There are thousands of offshore wind turbines in UK waters alone, each linked by cable and linked to substations. Thousands more are planned.
There are high voltage power grid connections crossing the North Sea and along Britain's shores, with yet more planned.
They are in addition to many more telecom cables carrying the data that drives much of the world's economy and transmitting the data that lubricates society, work, public services and leisure, linking across northwest Europe and the Atlantic.
Increasing in scale, increasingly vulnerable and at increasing risk: this much was the sobering assessment of industry experts, security technologists, and academic experts, several of them hinting at experience of the intelligence services, gathered for the first time this week by industry body Offshore Energies UK.
Meeting in Aberdeen's Union Kirk, their task was to compare notes on security and resilience, bringing home global and European lessons to the UK's island and trading vulnerabilities, and to Scotland's energy sector.
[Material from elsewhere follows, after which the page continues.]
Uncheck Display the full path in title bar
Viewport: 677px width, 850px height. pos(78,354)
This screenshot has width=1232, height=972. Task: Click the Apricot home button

They did so as Spain and Portugal recovered from their electricity grids being knocked out – possibly the result of a cyber-attack, and a reminder of how vulnerable societies and economies are if infrastructure is not secure and resilient.
'Distinctive vulnerability'
Closer to home, Marks and Spencer, which trades on being among the most trusted of retail brands, was struggling to contain the effect of a cyber-attack, crippling its ability to deliver to stores and fulfil customers' online orders.
Much of the discussion in Union Kirk was about cyber resilience, where companies and public services have immensely complex and overlapping IT systems, open to their workers and contractors, that face a near-constant onslaught of attacks to probe for weaknesses.
The attackers may be faceless but they are known to those on the front line for their preferred targets, several of them emerging out of the Ukraine war and Russia with names that give them personalities; Kamacite, Electrum, Voltzite.
Some are there for crime, some for the thrill. The conference was told of an IBM estimate that the average crime costs more than £4m, the average ransomware secures nearly £3m (it's declining, as attackers pitch their demands at levels more likely to secure payouts) and the average denial of service attack on a company lasts for 19 days.
But viewing the energy industry from Aberdeen, it's the hardware out at sea that is the distinctive vulnerability. Half a century of installing offshore production infrastructure has paid little attention to fending off attack or sabotage.
During the Cold War, a naval threat could be spotted and seen off. Until recently, only a well-resourced navy could pose a threat under water.
Russia has continued to invest in deep sea submarine capability even while it cut back on other defence spending. And now, subsea drone technology available on the open market is capable of offensive and surveillance activities. It makes sabotage all the more deniable by those who wish Britain's economy ill.